À la fin des années 80, James Todd Smith III, dit LL Cool J (pour Ladies Love Cool James, pour ceux qui n’étaient pas au courant) était un des rappeurs les plus cools du jeu. Mi-gangsta dur à cuire tendance Compton, mi-lover au cœur tendre façon Barry White. Sur ses albums, il réussit à développer ce personnage de mec décontracté, mais à qui il faut quand même pas la faire. Et quand il débute au cinéma, c’est tout naturellement qu’il se dirige vers des rôles de… mec décontracté à qui il faut quand même pas la faire. Après avoir tâté du film d’horreur (Peur Bleue, Halloween : 20 ans après), il joue les flics (Profession : Profiler, S.W.A.T.) et les sportifs (L’Enfer du Dimanche, Rollerball) avec la même aisance. LL n’est pas DiCaprio mais reste qu’il s’acquitte de sa tâche d’acteur avec les honneurs. Comme son pote Ice-T avant lui, il semble en tout cas avoir trouvé le bon filon, puisqu’on le retrouve désormais, en flic toujours, dans la débilo-jouissive NCIS : Los Angeles, qui, pour le coup, semble taillée sur mesure pour son charme cool.

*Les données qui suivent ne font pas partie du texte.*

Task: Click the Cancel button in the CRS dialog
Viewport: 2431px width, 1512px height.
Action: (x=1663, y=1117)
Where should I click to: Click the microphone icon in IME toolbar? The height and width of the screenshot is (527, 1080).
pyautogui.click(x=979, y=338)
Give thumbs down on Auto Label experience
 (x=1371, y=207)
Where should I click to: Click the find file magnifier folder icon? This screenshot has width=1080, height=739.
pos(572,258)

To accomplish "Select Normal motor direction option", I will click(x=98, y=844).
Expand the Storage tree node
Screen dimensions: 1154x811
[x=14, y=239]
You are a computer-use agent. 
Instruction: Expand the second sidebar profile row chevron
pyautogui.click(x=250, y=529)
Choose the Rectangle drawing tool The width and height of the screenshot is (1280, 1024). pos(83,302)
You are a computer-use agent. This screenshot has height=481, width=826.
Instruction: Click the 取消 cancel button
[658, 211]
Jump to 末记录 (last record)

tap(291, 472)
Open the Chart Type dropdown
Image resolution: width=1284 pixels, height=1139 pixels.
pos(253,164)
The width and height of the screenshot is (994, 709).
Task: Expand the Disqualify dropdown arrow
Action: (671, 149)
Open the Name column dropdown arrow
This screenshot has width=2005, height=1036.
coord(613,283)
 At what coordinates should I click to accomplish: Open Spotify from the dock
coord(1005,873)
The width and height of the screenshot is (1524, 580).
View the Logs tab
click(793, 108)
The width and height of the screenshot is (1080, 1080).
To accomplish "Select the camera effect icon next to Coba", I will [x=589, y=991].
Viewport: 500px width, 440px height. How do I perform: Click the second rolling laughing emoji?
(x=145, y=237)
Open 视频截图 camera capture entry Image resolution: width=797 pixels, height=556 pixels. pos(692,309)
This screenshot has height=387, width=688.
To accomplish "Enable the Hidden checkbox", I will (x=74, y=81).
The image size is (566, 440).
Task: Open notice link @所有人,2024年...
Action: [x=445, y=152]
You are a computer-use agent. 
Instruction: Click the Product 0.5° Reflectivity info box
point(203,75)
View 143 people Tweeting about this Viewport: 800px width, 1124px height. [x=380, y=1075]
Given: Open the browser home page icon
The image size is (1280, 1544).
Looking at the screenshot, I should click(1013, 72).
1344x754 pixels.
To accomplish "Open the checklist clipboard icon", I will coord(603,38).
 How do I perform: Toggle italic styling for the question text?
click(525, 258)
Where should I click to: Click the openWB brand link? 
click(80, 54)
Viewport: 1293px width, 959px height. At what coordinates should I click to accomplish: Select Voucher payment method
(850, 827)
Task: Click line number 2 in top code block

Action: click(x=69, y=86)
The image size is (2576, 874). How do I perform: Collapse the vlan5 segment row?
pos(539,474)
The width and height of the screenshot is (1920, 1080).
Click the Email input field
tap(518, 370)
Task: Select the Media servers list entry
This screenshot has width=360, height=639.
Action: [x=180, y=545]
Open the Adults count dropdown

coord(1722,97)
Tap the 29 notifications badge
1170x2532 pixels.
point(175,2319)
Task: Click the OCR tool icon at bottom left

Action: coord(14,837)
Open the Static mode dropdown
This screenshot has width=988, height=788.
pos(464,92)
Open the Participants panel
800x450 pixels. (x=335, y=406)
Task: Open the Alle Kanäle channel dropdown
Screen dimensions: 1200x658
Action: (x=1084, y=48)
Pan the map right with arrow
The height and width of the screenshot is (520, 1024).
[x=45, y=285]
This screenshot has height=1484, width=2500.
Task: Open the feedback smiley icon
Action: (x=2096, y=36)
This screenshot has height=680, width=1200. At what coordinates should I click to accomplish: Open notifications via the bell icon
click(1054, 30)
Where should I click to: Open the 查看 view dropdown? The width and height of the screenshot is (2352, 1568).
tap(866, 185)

Si l’on omet pudiquement les cas de Will Smith et Mark Wahlberg, qui ont presque totalement stoppé leur carrière musicale après avoir débuté devant la caméra, Ice Cube est peut-être le rappeur ayant réussi la plus belle transition des cabines d’enregistrement aux salles obscures. Il débute d’abord dans des films assez engagés sur la question noire américaine (dont le mythique Boyz N the Hood). Puis se spécialise rapidement dans le divertissement sympathique, avec Friday en 1996 qu’il coécrit. Le succès de cette « stoner comedy » est tel qu’un deuxième puis troisième volet verront le jour, marquant là le début d’une réelle franchise. O’Shea « Cube » Jackson en instiguera d’autres en tant que producteur et interprète, avec Barbershop (trois films, une série télé), On arrive quand ? (deux films, une série télé), 21 Jump Street (deux films, bientôt trois) et Mise à l’épreuve (deux films). Et lorsque Vin Diesel décline la proposition de revenir dans un deuxième volet de xXx, c’est à Jackson que l’on propose de prendre le volant du bolide – un adoubement en tant que star d’action, ou pas loin. Spoiler alert : à l’exception peut-être de Boyz N the Hood, aucun des films précités ne constitue de chef-d’œuvre destiné à rester dans les mémoires. Qu’importe : champion du box-office à chaque fois ou presque, Cube trace devant la caméra son petit bonhomme de chemin, doucement mais sûrement. L’an passé, il a même franchi une étape supplémentaire en devenant lui-même un personnage de cinéma dans le biopic Straight Outta Compton.
BONUS (editor’s cut)
On anticipe le shistorm dans les commentaires suite à la non nomination de Mouss Diouf Mos Def alias Yasiin Bey. Si l’on est évidemment loin de douter des talents d’acteur de l’ex compagnon d’armes de Talib Kweli, on a hésité longuement entre nous, suite à une filmographie moins fournie que ses autres collègues. Promis, la prochaine fois on se rattrape en faisant une chronique entière de sa performance dans 16 blocs.